The plan follows the model for instituting larger pay increases over multiple years. County board members have approved several requests from department heads in recent months to bring Kane County's salaries more in line with neighboring counties. Kane County state's attorney's office employees are in the middle of a plan to raise the salaries for starting attorneys by $13,000 over several years. Similar deals were put in place for the public defender and information technology department employees. And just this year, County Board Chairman Chris Lauzen shepherded through 5 percent raises and benefit increases for nine department directors. In the background, county officials have renegotiated almost all 11 of the county's union contracts, adding hundreds of thousands of dollars in costs to future county budgets.
"Ultimately, we have some long-term liability," said county board member Jesse Vazquez. "When will we have to start looking at increasing our levies?"
That question is at the forefront of Lauzen's mind. He campaigned on keeping the county's overall property tax levy flat for the entirety of his first term. He renewed that commitment Tuesday in saying "one of the fundamental foundations" of the upcoming 2015 budget will be keeping the levy frozen. It won't be easy, Lauzen said.
"I'm starting to keep a tally of the really big pieces that are going to be really hard to figure out in (next) year's budget," Lauzen said. "There are some whoppers."

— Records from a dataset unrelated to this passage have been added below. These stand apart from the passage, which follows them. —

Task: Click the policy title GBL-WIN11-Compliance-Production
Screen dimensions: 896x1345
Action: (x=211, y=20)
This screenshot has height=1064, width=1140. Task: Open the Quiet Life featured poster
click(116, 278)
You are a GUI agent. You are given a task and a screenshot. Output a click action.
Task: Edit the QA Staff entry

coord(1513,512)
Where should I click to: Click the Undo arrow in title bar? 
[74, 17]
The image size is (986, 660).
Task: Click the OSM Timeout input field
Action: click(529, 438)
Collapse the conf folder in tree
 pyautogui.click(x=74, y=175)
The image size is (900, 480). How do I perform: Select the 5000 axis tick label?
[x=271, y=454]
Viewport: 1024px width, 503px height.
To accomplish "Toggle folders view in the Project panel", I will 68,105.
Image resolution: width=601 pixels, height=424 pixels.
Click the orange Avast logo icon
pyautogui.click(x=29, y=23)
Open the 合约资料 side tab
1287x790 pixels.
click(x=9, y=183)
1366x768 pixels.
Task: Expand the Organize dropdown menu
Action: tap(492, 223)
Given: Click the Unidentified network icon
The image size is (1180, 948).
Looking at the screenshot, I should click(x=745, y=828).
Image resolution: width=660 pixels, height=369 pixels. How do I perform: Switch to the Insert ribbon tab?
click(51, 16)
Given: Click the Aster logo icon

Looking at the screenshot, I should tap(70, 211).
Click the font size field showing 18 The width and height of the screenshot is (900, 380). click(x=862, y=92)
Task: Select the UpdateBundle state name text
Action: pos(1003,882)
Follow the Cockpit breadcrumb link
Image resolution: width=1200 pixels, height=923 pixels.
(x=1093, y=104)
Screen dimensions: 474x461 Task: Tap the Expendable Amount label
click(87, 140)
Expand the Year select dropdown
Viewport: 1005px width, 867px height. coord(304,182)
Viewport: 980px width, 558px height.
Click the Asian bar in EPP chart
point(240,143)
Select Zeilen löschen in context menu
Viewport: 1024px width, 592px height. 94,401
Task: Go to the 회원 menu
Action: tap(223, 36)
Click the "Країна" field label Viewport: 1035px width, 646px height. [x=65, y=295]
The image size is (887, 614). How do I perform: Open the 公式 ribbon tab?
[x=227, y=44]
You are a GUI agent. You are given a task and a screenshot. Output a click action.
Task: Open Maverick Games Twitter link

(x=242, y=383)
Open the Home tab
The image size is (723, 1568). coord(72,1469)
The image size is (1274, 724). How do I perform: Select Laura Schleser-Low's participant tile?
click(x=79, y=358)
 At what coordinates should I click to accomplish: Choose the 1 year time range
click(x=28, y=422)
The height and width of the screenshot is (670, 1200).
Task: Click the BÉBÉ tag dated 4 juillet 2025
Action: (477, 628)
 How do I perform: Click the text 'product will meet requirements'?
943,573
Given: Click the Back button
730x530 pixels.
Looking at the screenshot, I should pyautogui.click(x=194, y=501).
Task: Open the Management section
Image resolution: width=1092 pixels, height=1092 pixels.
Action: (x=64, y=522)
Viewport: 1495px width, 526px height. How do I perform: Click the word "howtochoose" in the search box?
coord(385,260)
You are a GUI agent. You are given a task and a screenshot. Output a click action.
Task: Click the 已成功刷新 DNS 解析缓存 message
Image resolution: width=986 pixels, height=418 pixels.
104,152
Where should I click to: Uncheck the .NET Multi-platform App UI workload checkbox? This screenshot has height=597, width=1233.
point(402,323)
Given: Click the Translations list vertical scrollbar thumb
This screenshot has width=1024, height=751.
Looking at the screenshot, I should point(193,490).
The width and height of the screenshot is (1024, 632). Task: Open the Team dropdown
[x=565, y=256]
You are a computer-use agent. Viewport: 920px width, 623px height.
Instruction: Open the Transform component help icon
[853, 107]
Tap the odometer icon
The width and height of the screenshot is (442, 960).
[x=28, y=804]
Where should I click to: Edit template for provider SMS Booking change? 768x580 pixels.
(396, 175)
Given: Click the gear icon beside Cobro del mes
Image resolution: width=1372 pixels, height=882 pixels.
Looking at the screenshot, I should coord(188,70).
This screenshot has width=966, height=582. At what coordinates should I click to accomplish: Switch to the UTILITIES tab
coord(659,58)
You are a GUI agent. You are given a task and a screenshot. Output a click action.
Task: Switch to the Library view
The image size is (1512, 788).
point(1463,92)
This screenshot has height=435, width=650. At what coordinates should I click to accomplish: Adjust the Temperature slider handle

Lauzen referenced long-term health care costs for retired county employees as one of those whoppers. The county still has two union contracts to negotiate as well.
"We take each year as it comes at us," Lauzen said. "I don't think all of us have answers yet about how we're going to handle it four to five years out."
A five-year financial plan unveiled in March indicated a budget shortfall as soon as 2017. But the plan also took advantage of a $9.7 million surplus the county had at the end of 2013 to create a "Property Tax Freeze Protection Fund" using $1 million of the surplus. Another $2 million of the surplus would go to an emergency reserve, providing some cushion to fund all the recent pay increases.